--- Given text ---
========================================================================

McAfee would go on to found a string of companies after leaving, including Tribal Voice, QuorumEx, and Future Tense Central.

He has also held leadership roles in a number of other companies, including MGT Capital, Everykey, and others.

Years mired in controversy
McAfee faced repeated controversies in the years before his indictment.

In 2012, he was at the center of international attention after Belize police named him as a “person of interest” following the death of his neighbor, Florida businessman Gregory Faull.

The magnate had denied any involvement in his death.

In 2019, he was detained in the Dominican Republic, where he and five others were accused of traveling on a yacht carrying high-caliber weapons, ammunition, and military-style gear.

That same year, he had also announced outright on Twitter that he had not filed tax returns for eight years, because, he said, “taxation is illegal”.

Work promoting cryptocurrency
The cybersecurity pioneer was also a keen promoter of cryptocurrency.

========================================================================

--- Source material ---
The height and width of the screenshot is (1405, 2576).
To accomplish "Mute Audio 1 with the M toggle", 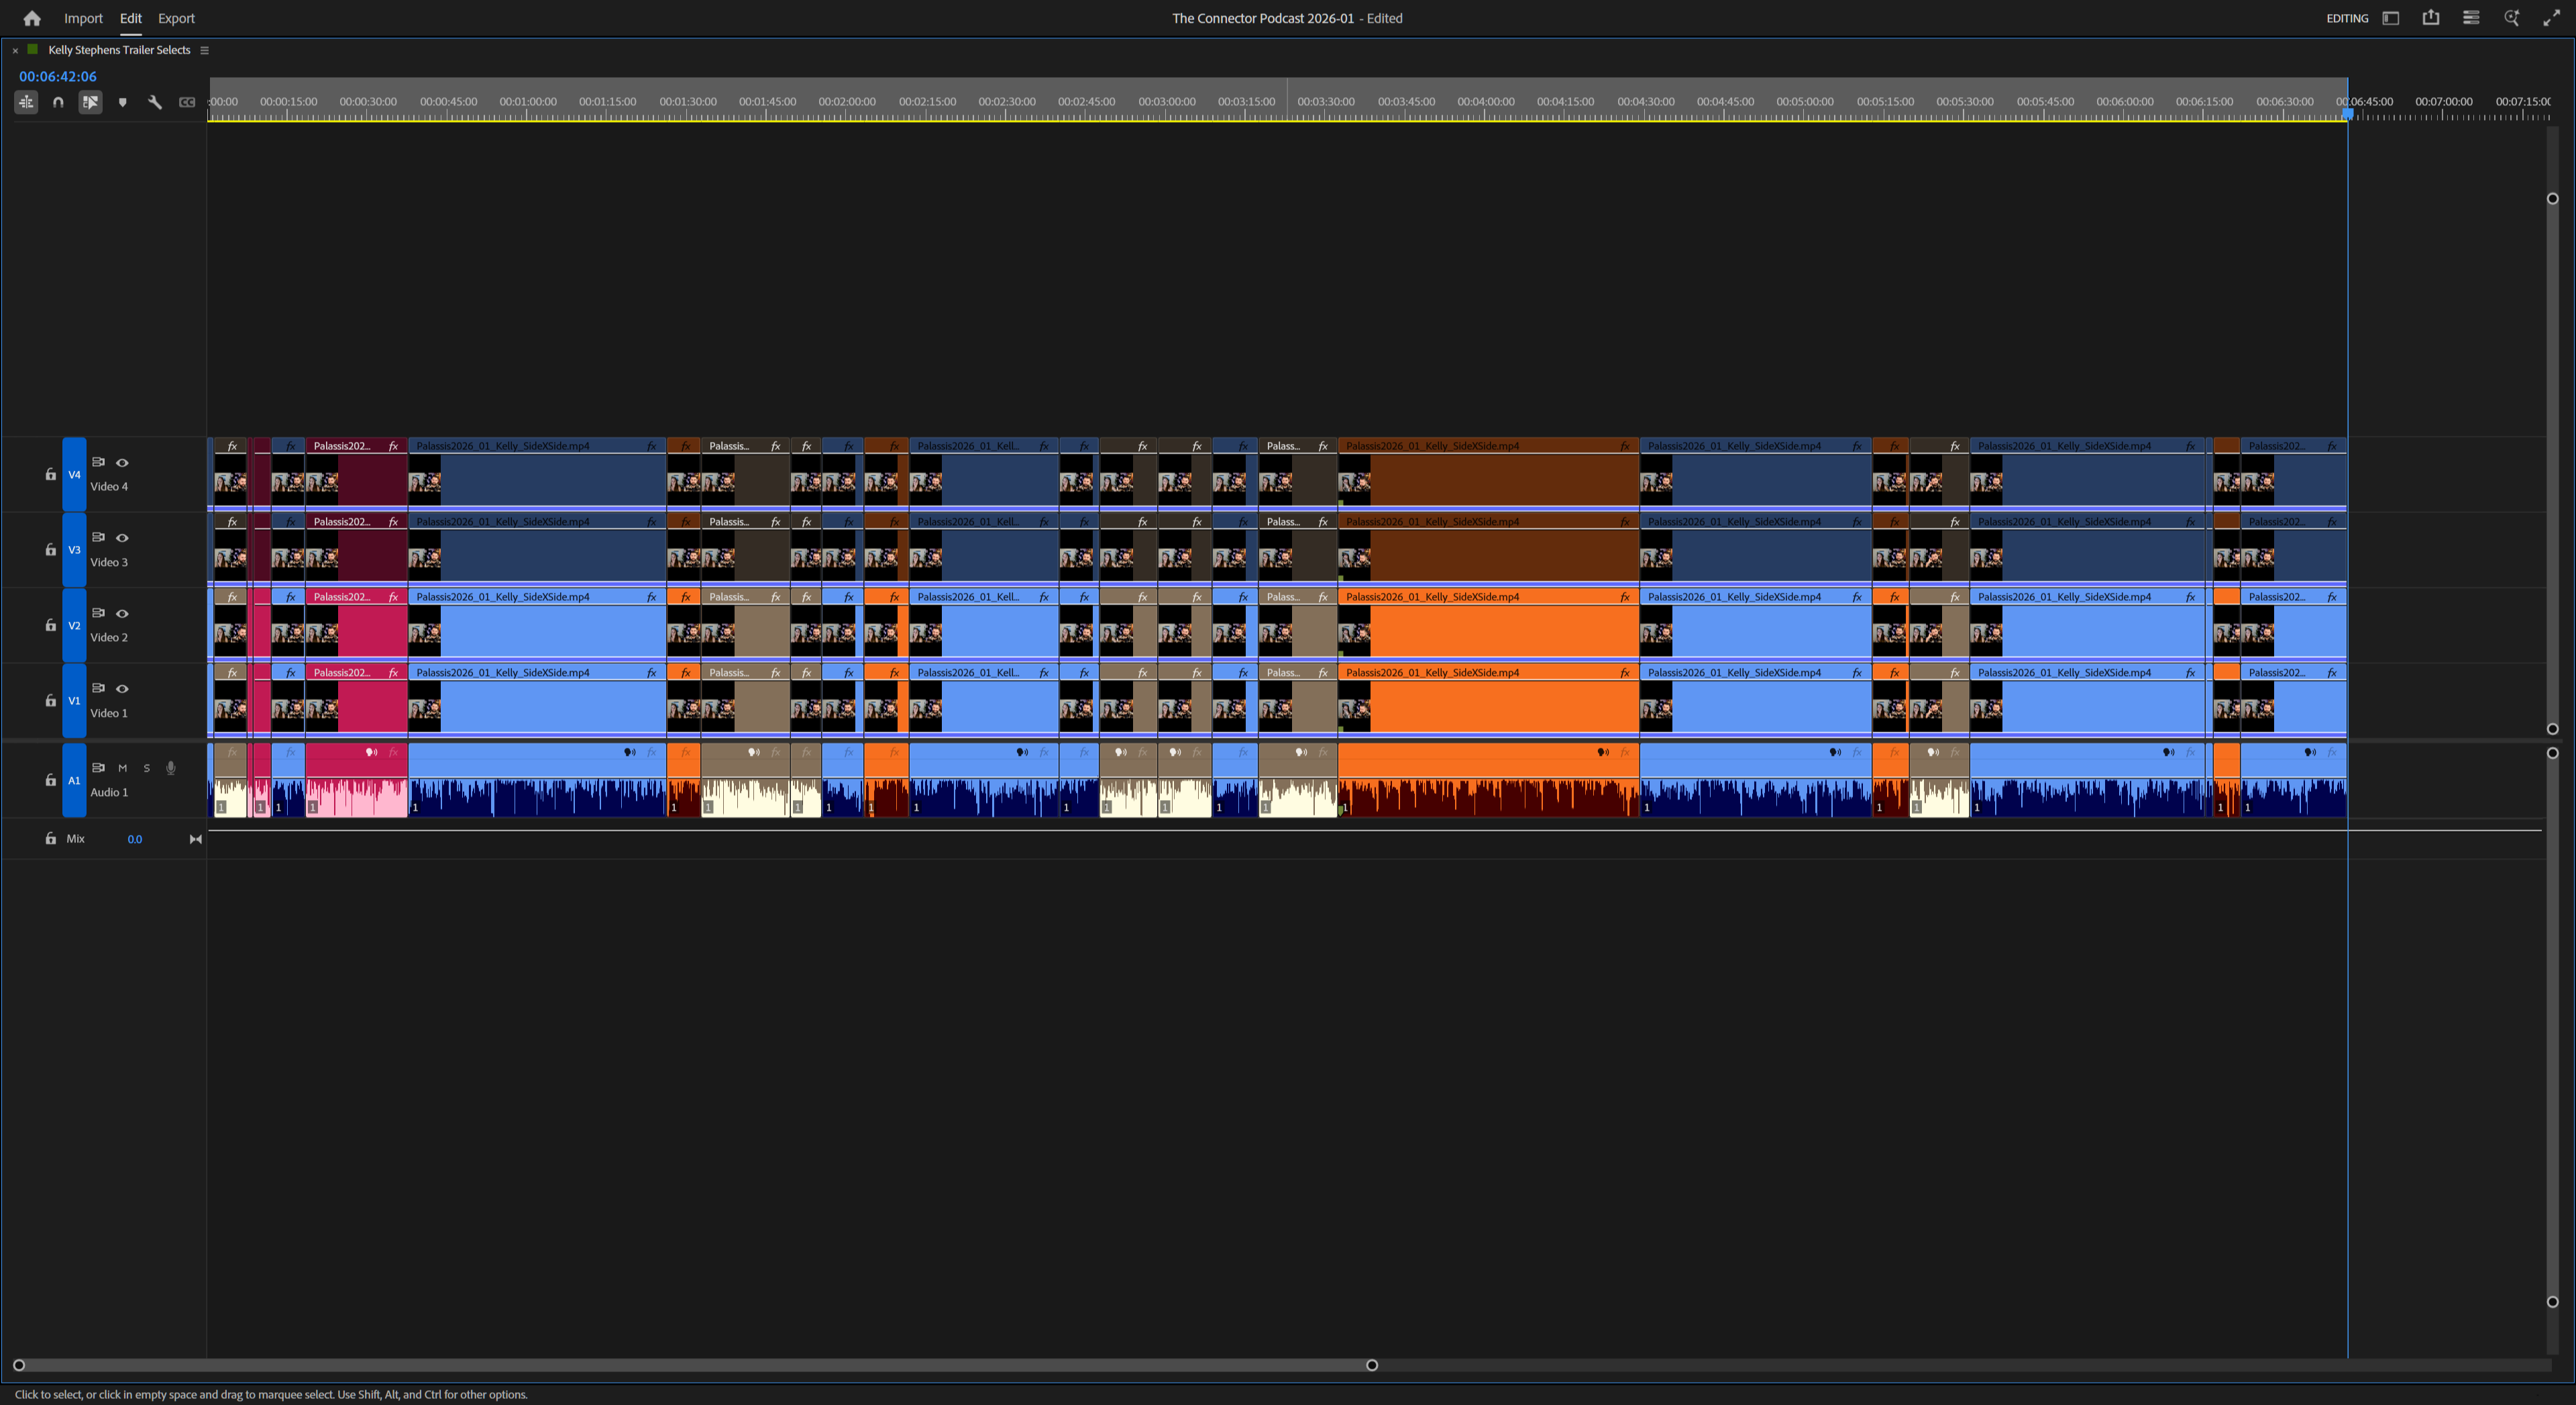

========================================================================

--- Exercise description ---
Reproduce, word for word, the portion of the McAfee passage that begins with the words containing "He has also" and ends with "before his indictment.".

--- Solution for this task ---
He has also held leadership roles in a number of other companies, including MGT Capital, Everykey, and others.

Years mired in controversy
McAfee faced repeated controversies in the years before his indictment.